Re: [PATCH net] udp: ipv4: manipulate network header of NATed UDP GRO fraglist

From: Alexander Lobakin
Date: Fri Jan 15 2021 - 05:52:05 EST


From: Steffen Klassert <steffen.klassert@xxxxxxxxxxx>
Date: Fri, 15 Jan 2021 10:27:52 +0100

> On Fri, Jan 15, 2021 at 05:55:22PM +0900, Dongseok Yi wrote:
>> On 2021-01-15 17:12, Steffen Klassert wrote:
>>> On Fri, Jan 15, 2021 at 02:58:24PM +0900, Dongseok Yi wrote:
>>>> UDP/IP header of UDP GROed frag_skbs are not updated even after NAT
>>>> forwarding. Only the header of head_skb from ip_finish_output_gso ->
>>>> skb_gso_segment is updated but following frag_skbs are not updated.
>>>>
>>>> A call path skb_mac_gso_segment -> inet_gso_segment ->
>>>> udp4_ufo_fragment -> __udp_gso_segment -> __udp_gso_segment_list
>>>> does not try to update UDP/IP header of the segment list.
>>>
>>> We still need to find out why it works for Alexander, but not for you.
>>> Different usecases?
>>
>> This patch is not for
>> https://lore.kernel.org/patchwork/patch/1364544/
>> Alexander might want to call udp_gro_receive_segment even when
>> !sk and ~NETIF_F_GRO_FRAGLIST.
>
> Yes, I know. But he said that fraglist GRO + NAT works for him.
> I want to find out why it works for him, but not for you.

I found that it worked for me because I advertised fraglist GSO
support in my driver (and added actual support for xmitting
fraglists). If so, kernel won't resegment GSO into a list of
plain packets, so no __udp_gso_segment_list() will be called.
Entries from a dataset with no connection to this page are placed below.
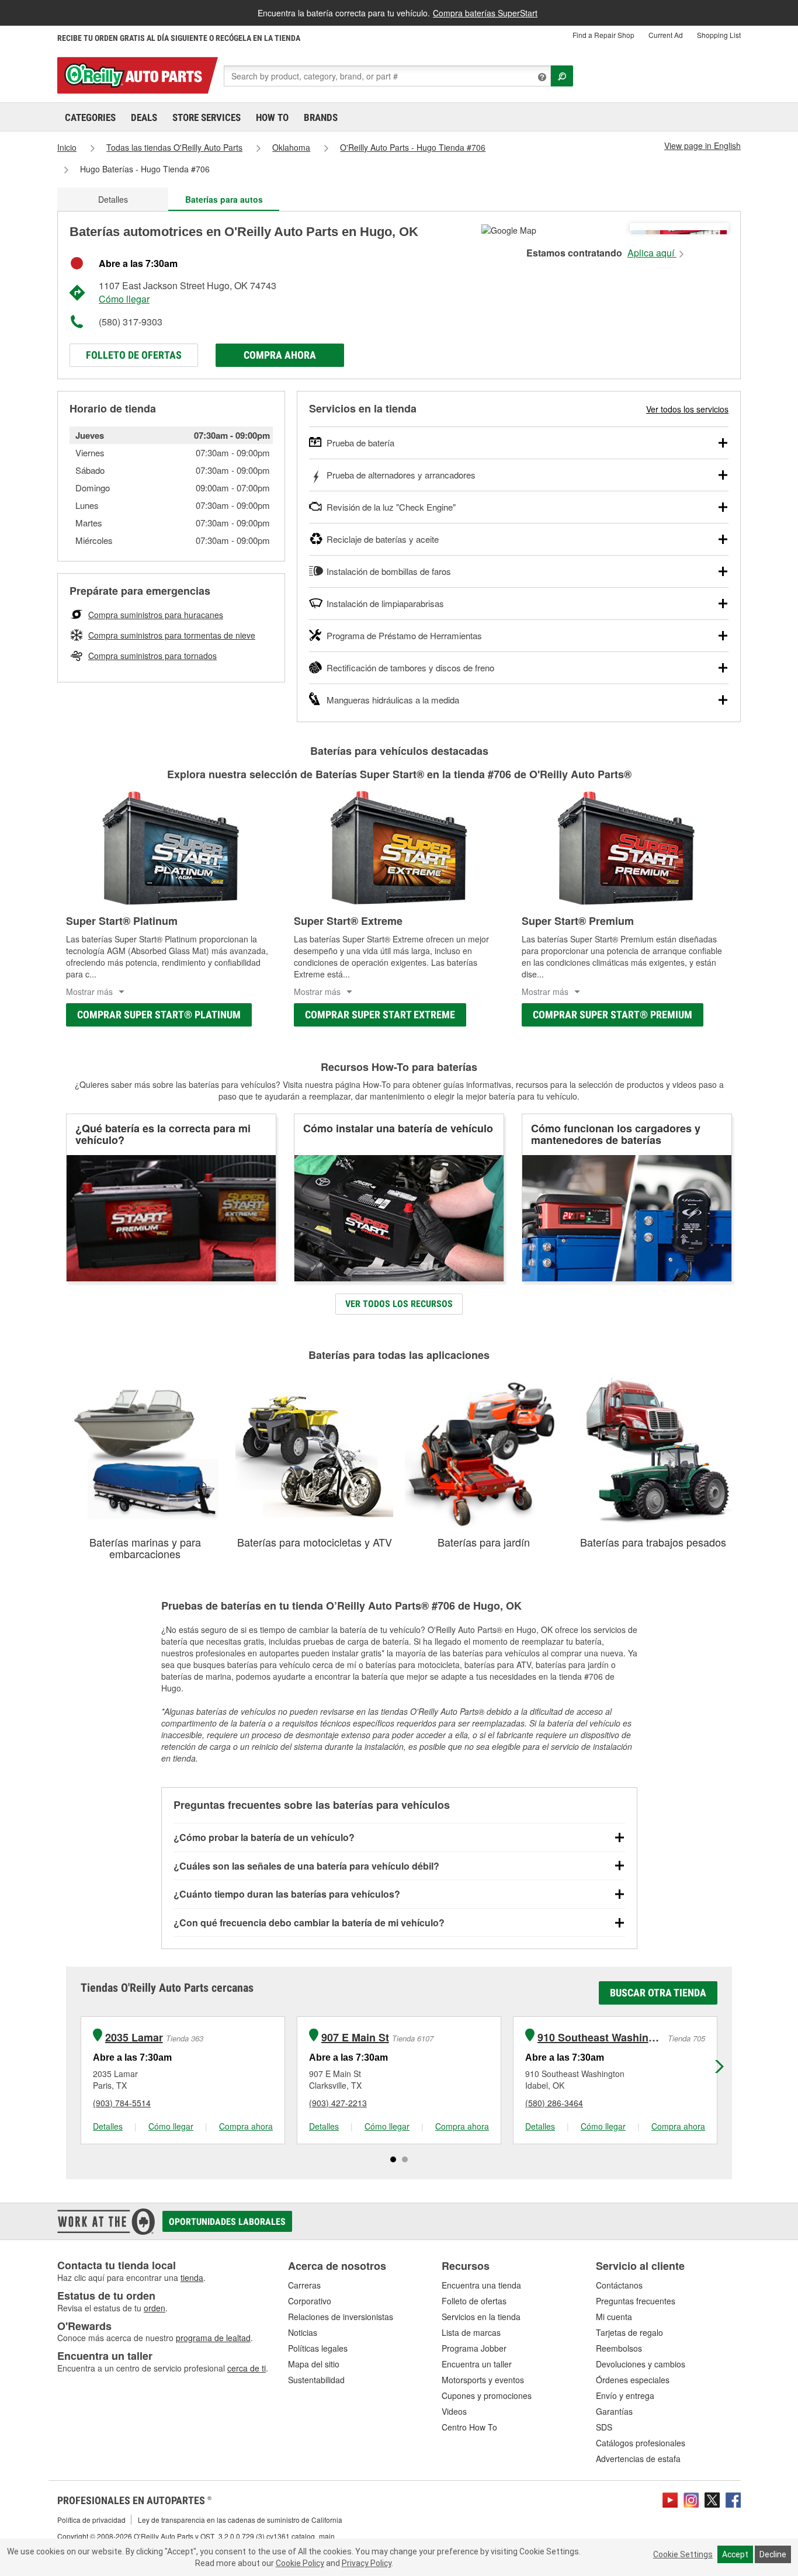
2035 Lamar (134, 2037)
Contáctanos (619, 2285)
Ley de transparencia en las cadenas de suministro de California (240, 2520)
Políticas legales (318, 2348)
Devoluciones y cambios (640, 2364)
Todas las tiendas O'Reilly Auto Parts (174, 147)
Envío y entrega (625, 2395)
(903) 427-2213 (338, 2103)
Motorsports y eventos (483, 2380)
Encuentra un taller (477, 2364)
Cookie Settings (683, 2554)
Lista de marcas (471, 2332)
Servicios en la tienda (481, 2316)
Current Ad (665, 35)
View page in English (702, 145)
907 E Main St (355, 2037)
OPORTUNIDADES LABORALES (227, 2221)
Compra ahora (280, 355)
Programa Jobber (474, 2348)
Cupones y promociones (487, 2395)
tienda (192, 2277)
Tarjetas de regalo (629, 2332)
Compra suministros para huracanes (155, 614)
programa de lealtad (213, 2337)
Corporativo (309, 2301)
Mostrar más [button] (89, 991)
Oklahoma (291, 147)
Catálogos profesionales (640, 2443)
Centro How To (469, 2427)
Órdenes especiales (632, 2380)
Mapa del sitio (313, 2364)
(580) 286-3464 (554, 2103)
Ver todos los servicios (687, 409)
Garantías (614, 2411)
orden (154, 2308)
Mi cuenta (614, 2316)
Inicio (67, 147)
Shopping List (719, 35)
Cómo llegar (124, 299)
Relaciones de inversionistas (340, 2316)
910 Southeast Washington (601, 2037)
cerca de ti (246, 2368)
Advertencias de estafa (638, 2458)
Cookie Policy (300, 2563)
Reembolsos (619, 2348)
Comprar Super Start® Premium (612, 1014)
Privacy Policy (366, 2563)
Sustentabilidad (316, 2380)
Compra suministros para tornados (152, 655)
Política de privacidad (91, 2520)
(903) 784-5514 (122, 2103)
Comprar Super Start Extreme (380, 1014)
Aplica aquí (651, 253)
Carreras (304, 2285)
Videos (454, 2411)
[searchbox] (387, 75)
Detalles (113, 199)
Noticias (302, 2332)
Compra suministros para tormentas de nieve (171, 635)
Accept (735, 2554)
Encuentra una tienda (481, 2285)
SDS (604, 2427)
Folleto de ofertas (134, 355)
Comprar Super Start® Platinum (159, 1014)
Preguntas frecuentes (635, 2301)
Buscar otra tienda (658, 1992)
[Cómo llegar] (508, 229)
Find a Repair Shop (603, 35)
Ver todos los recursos (399, 1303)
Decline (772, 2554)
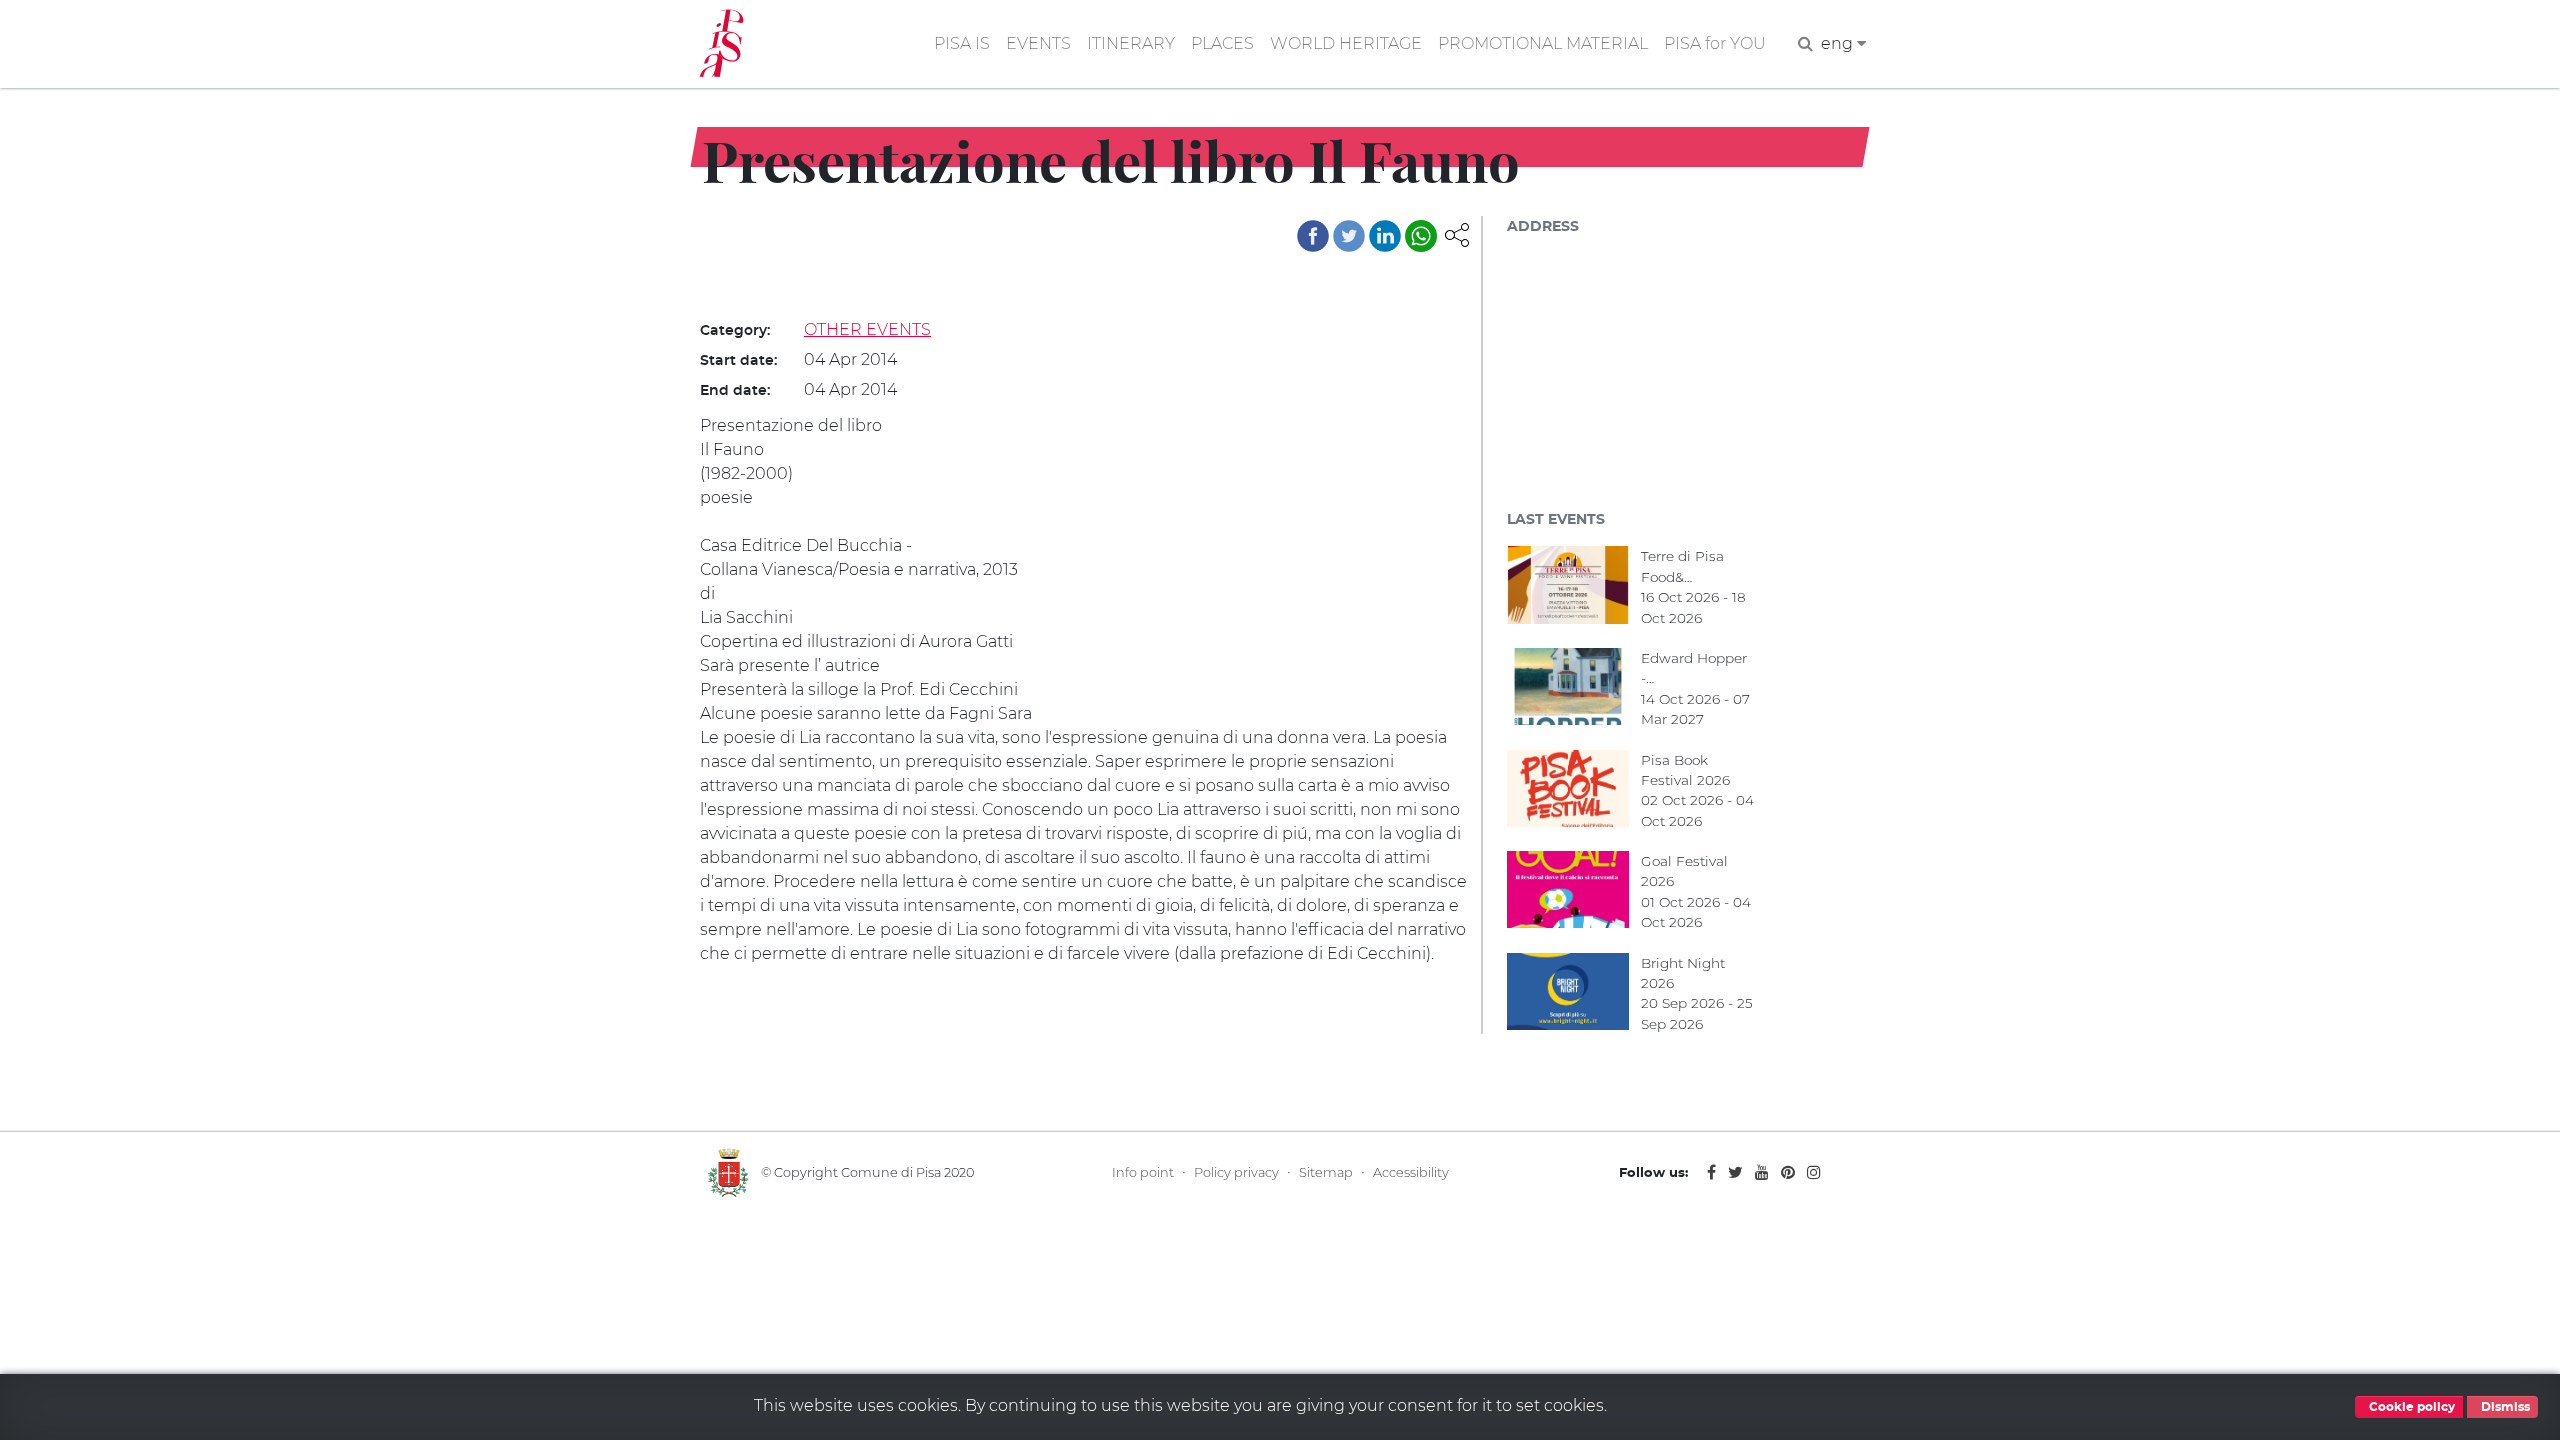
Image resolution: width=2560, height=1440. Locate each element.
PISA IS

I think it will break if I disable fraglist GSO feature through
Ethtool, so I could test your patches.

>>>
>>> I would not like to add this to a generic codepath. I think we can
>>> relatively easy copy the full headers in skb_segment_list().
>>
>> I tried to copy the full headers with the similar approach, but it
>> copies length too. Can we keep the length of each skb of the fraglist?
>
> Ah yes, good point.
>
> Then maybe you can move your approach into __udp_gso_segment_list()
> so that we dont touch generic code.
>
>>
>>>
>>> I think about something like the (completely untested) patch below:
>>>
>>> diff --git a/net/core/skbuff.c b/net/core/skbuff.c
>>> index f62cae3f75d8..63ae7f79fad7 100644
>>> --- a/net/core/skbuff.c
>>> +++ b/net/core/skbuff.c
>>> @@ -3651,13 +3651,14 @@ struct sk_buff *skb_segment_list(struct sk_buff *skb,
>>> unsigned int offset)
>>> {
>>> struct sk_buff *list_skb = skb_shinfo(skb)->frag_list;
>>> + unsigned int doffset = skb->data - skb_mac_header(skb);
>>> unsigned int tnl_hlen = skb_tnl_header_len(skb);
>>> unsigned int delta_truesize = 0;
>>> unsigned int delta_len = 0;
>>> struct sk_buff *tail = NULL;
>>> struct sk_buff *nskb;
>>>
>>> - skb_push(skb, -skb_network_offset(skb) + offset);
>>> + skb_push(skb, doffset);
>>>
>>> skb_shinfo(skb)->frag_list = NULL;
>>>
>>> @@ -3675,7 +3676,7 @@ struct sk_buff *skb_segment_list(struct sk_buff *skb,
>>> delta_len += nskb->len;
>>> delta_truesize += nskb->truesize;
>>>
>>> - skb_push(nskb, -skb_network_offset(nskb) + offset);
>>> + skb_push(nskb, doffset);
>>>
>>> skb_release_head_state(nskb);
>>> __copy_skb_header(nskb, skb);
>>> diff --git a/net/ipv4/udp_offload.c b/net/ipv4/udp_offload.c
>>> index ff39e94781bf..1181398378b8 100644
>>> --- a/net/ipv4/udp_offload.c
>>> +++ b/net/ipv4/udp_offload.c
>>> @@ -190,9 +190,22 @@ EXPORT_SYMBOL(skb_udp_tunnel_segment);
>>> static struct sk_buff *__udp_gso_segment_list(struct sk_buff *skb,
>>> netdev_features_t features)
>>> {
>>> + struct sk_buff *list_skb = skb_shinfo(skb)->frag_list;
>>> unsigned int mss = skb_shinfo(skb)->gso_size;
>>> + unsigned int offset;
>>>
>>> - skb = skb_segment_list(skb, features, skb_mac_header_len(skb));
>>> + skb_headers_offset_update(list_skb, skb_headroom(list_skb) - skb_headroom(skb));
>>> +
>>> + /* Check for header changes and copy the full header in that case. */
>>> + if ((udp_hdr(skb)->dest == udp_hdr(list_skb)->dest) &&
>>> + (udp_hdr(skb)->source == udp_hdr(list_skb)->source) &&
>>> + (ip_hdr(skb)->daddr == ip_hdr(list_skb)->daddr) &&
>>> + (ip_hdr(skb)->saddr == ip_hdr(list_skb)->saddr))
>>> + offset = skb_mac_header_len(skb);
>>> + else
>>> + offset = skb->data - skb_mac_header(skb);
>>> +
>>> + skb = skb_segment_list(skb, features, offset);
>>> if (IS_ERR(skb))
>>> return skb;
>>>
>>>
>>> After that you can apply the CSUM magic in __udp_gso_segment_list().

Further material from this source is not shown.